I was employed when I received the ticket, however the verdict came after I left that job and just prior to moving back to California for school. On that note, be very nice to the court clerks. They may not be able to issue a final verdict, but getting a "We'll be nice and not push your court date back a month because the officer has National Guard duty and can't show up since you're leaving the state 2 days after your trial" is essentially a "not responsible" verdict.


----------



## MDA (Jul 16, 2010)

lightsandsirens5 said:


> Well, to answer the OP,
> 
> Never been cited.
> 
> ...



Sounds like you were very lucky... and fortunate.

Just curious, does this show up on your record? If so, is it considered an at-fault?


----------



## MDA (Jul 16, 2010)

mycrofft said:


> .........



*adds to the no comment category*


----------



## firecoins (Jul 16, 2010)

Aprz said:


> I have a speeding ticket, a red light violation, and a parking ticket. No accidents.



So you did them all on purpose?


----------



## 46Young (Jul 16, 2010)

I had one accident, a fender bender in 1998. I had a Failure to Yield to a Pedestrian in '99. I also had two accidents while driving an ambulance. One was in the summer of '04, the other on Christmas Eve the same year. They were both low speed fender benders. the first was lit up, the second was not. Good thing, in NY if you get in an accident while driving an emergency vehicle, you don't get any points. It doesn't even show up on your driving record.

No speeding convictions. Clean license since the accident came off. I was looking at Virginia's speeding laws just in case something goes down. I found out that anything 20 mph over the speed limit, or over 80 mph regardless is reckless driving. Employers don't care much about a speeding ticket or two, but reckless driving can be a big deal. It can also come with jail time, judge's discretion. Many are successful in getting the reckless driving knocked down to just a speeding ticket. Also, a common outcome for a speeding ticket in VA for someone with a clean or mostly clean record is to agree to enroll in a driver training (driver's ed) program and submit it by a certain date. The charges are then dropped, as if nothing happened. You still need to pay the court fee, though.

Edit: I've received professional courtesy from LE on several occasions.


----------



## MDA (Jul 16, 2010)

46Young said:


> I had one accident, a fender bender in 1998. I had a Failure to Yield to a Pedestrian in '99. I also had two accidents while driving an ambulance. One was in the summer of '04, the other on Christmas Eve the same year. They were both low speed fender benders. the first was lit up, the second was not. Good thing, in NY if you get in an accident while driving an emergency vehicle, you don't get any points. It doesn't even show up on your driving record.
> 
> No speeding convictions. Clean license since the accident came off. I was looking at Virginia's speeding laws just in case something goes down. *I found out that anything 20 mph over the speed limit, or over 80 mph regardless is reckless driving. Employers don't care much about a speeding ticket or two, but reckless driving can be a big deal. It can also come with jail time, judge's discretion.* Many are successful in getting the reckless driving knocked down to just a speeding ticket. Also, a common outcome for a speeding ticket in VA for someone with a clean or mostly clean record is to agree to enroll in a driver training (driver's ed) program and submit it by a certain date. The charges are then dropped, as if nothing happened. You still need to pay the court fee, though.

**Tasks to complete**
(a) Please repeat the passage in the driving-record thread between "## firecoins (Jul" and "all on purpose?", inclusive.
(b) In the driving-record thread, what speeds count as reckless driving in Virginia?
(c) Write the next part of the driving-record thread, picking up after its final sentence.

**Data lines**
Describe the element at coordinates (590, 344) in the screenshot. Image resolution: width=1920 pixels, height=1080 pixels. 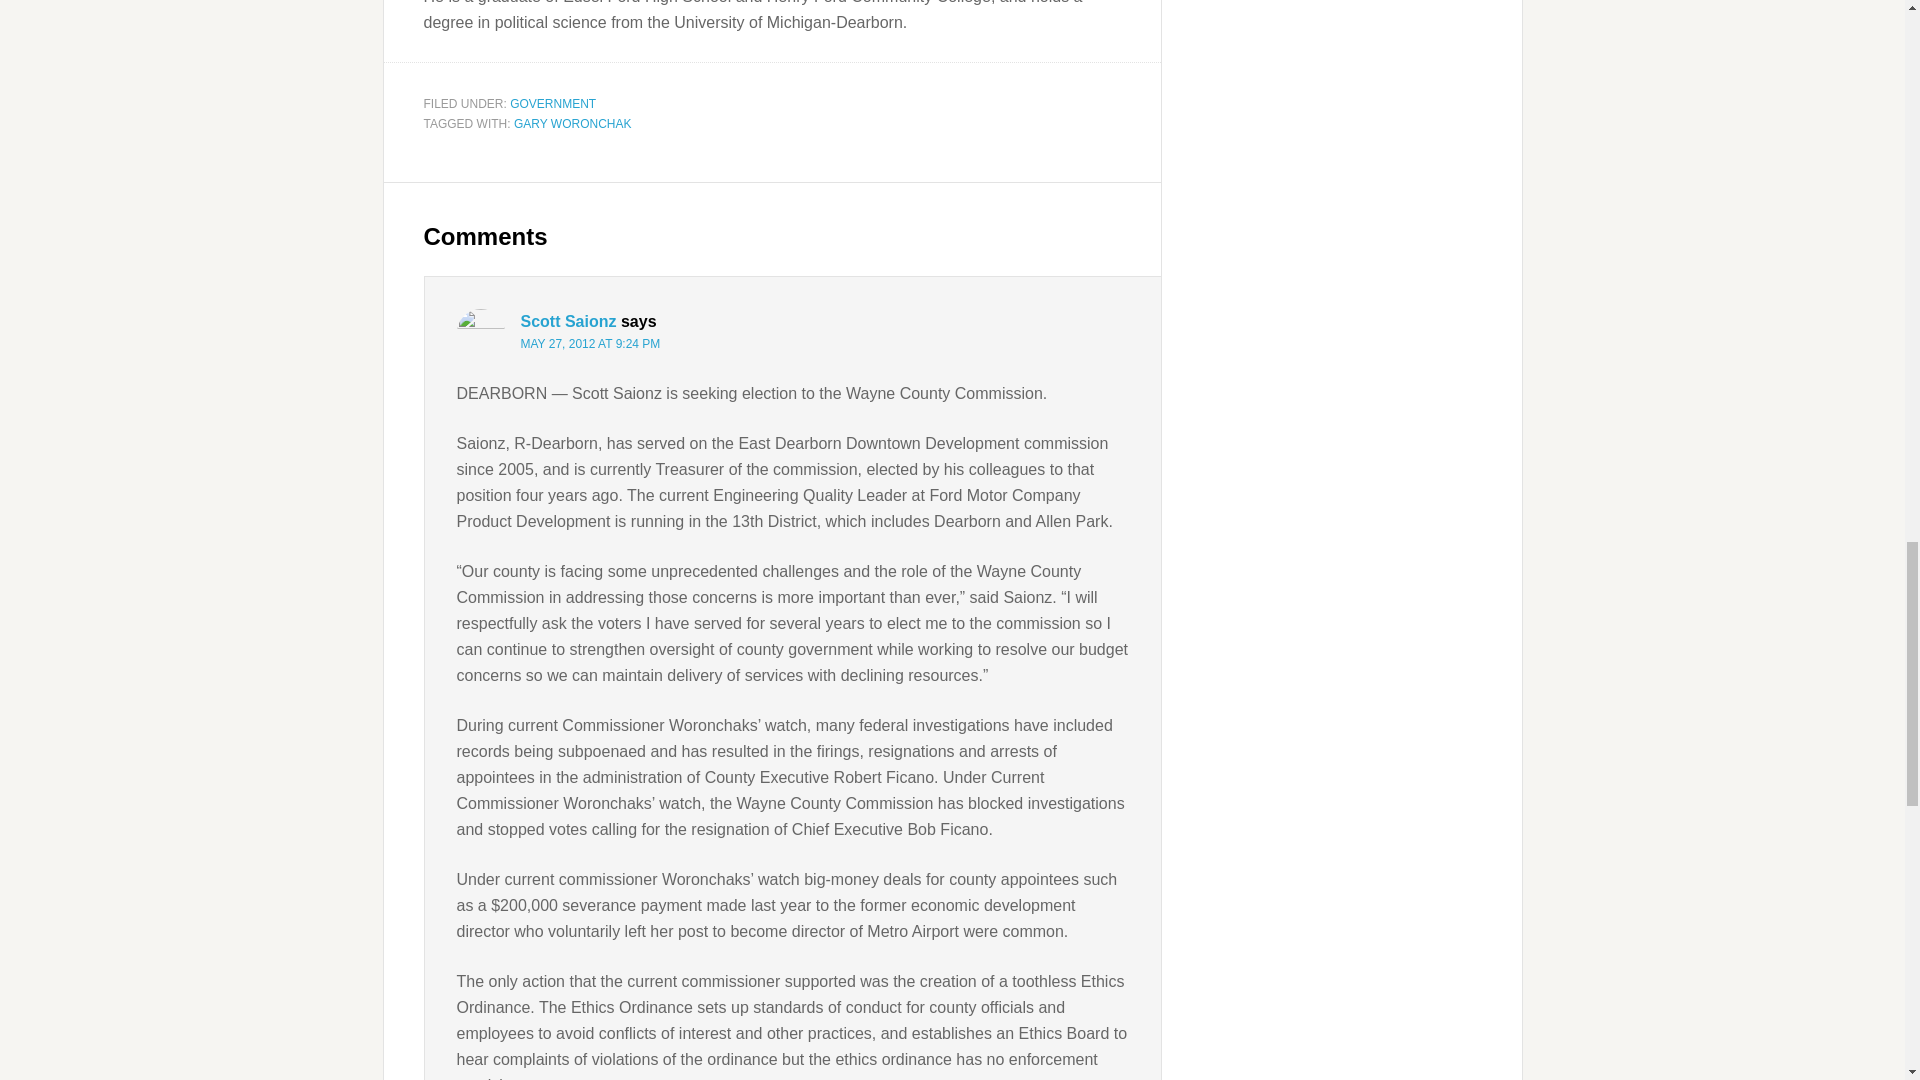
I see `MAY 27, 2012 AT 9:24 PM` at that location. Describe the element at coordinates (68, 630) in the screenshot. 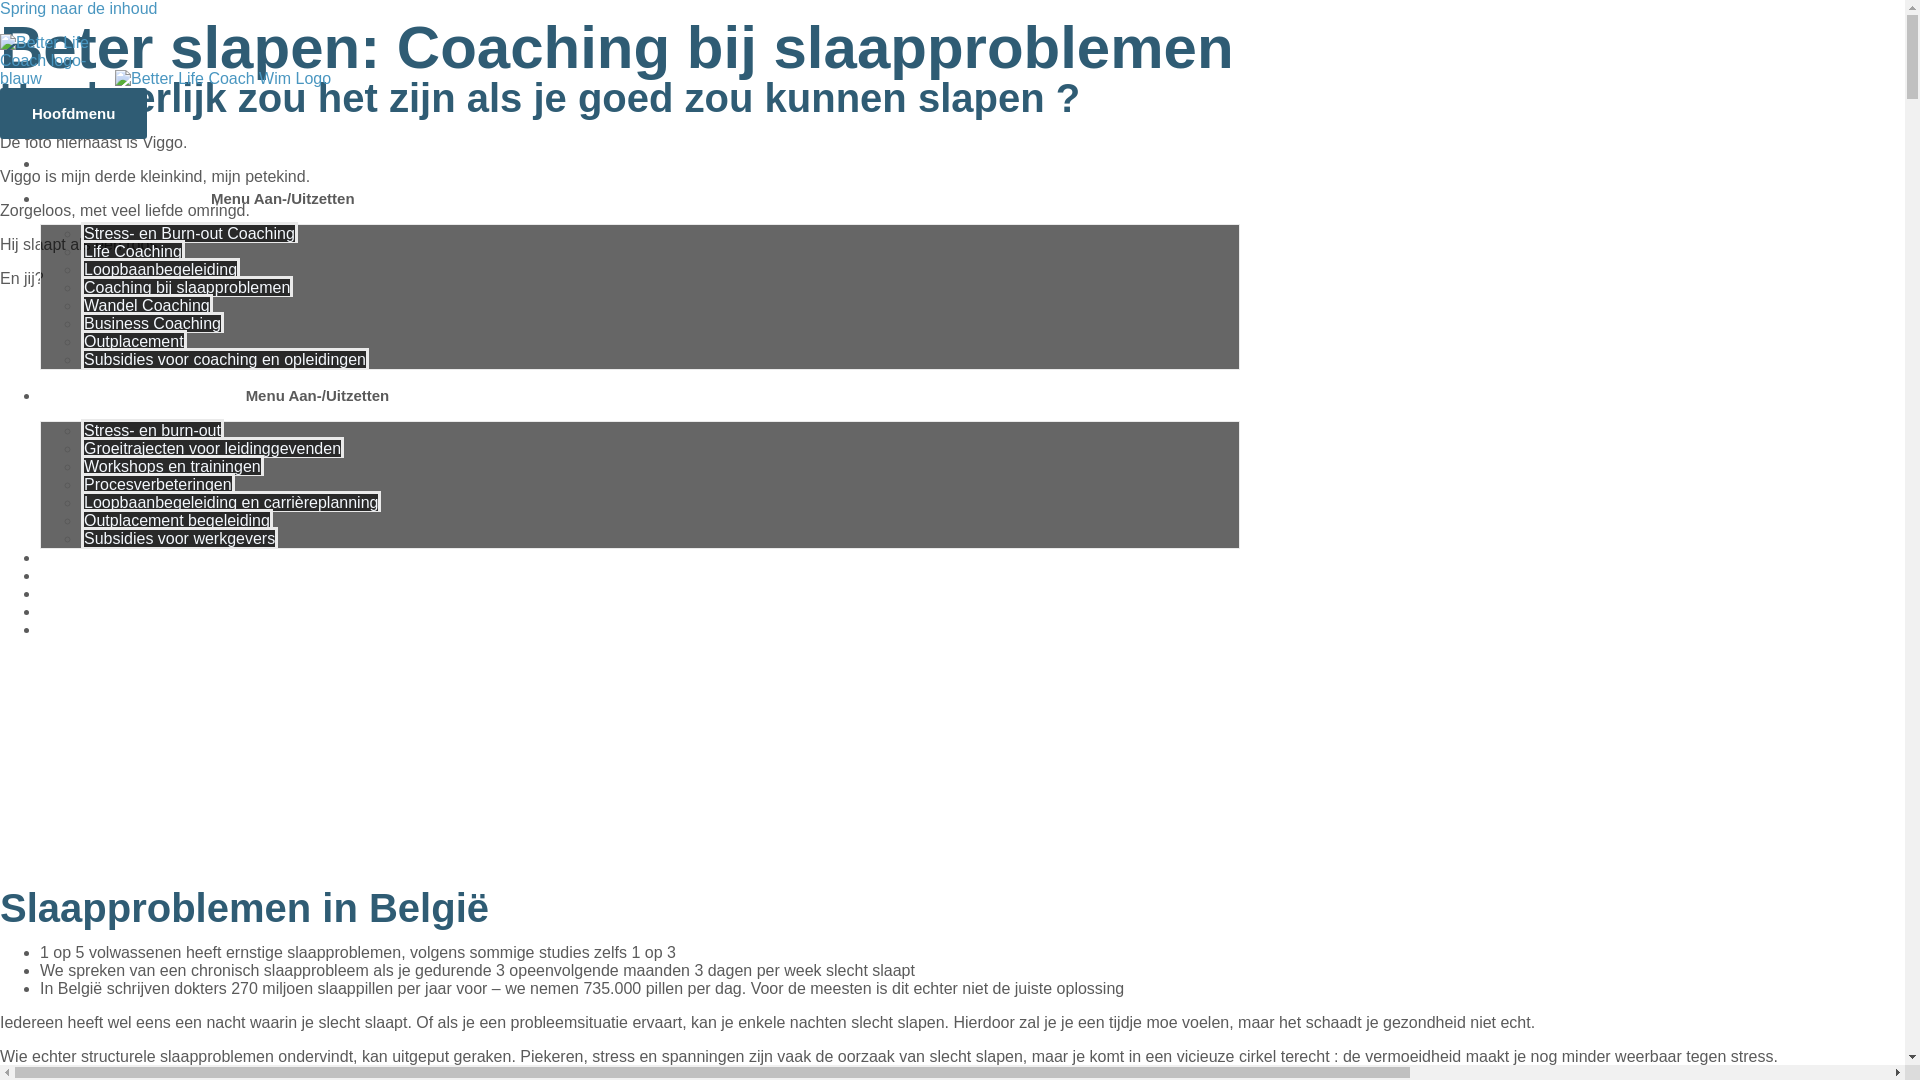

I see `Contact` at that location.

**Answers below**
(a)
## firecoins (Jul 16, 2010)

Aprz said:


> I have a speeding ticket, a red light violation, and a parking ticket. No accidents.



So you did them all on purpose?

(b) Anything 20 mph over the speed limit, or over 80 mph regardless.

(c)
> 
> Edit: I've received professional courtesy from LE on several occasions.



Yeah, here if you're like 20 over it changes from infraction to misdemeanor for reckless driving or any other number of things the officer wants to cite which requires a mandatory court appearance.

Imagine explaining that to an EMS employer.


----------



## lightsandsirens5 (Jul 16, 2010)

MDA said:


> Sounds like you were very lucky... and fortunate.
> 
> Just curious, does this show up on your record? If so, is it considered an at-fault?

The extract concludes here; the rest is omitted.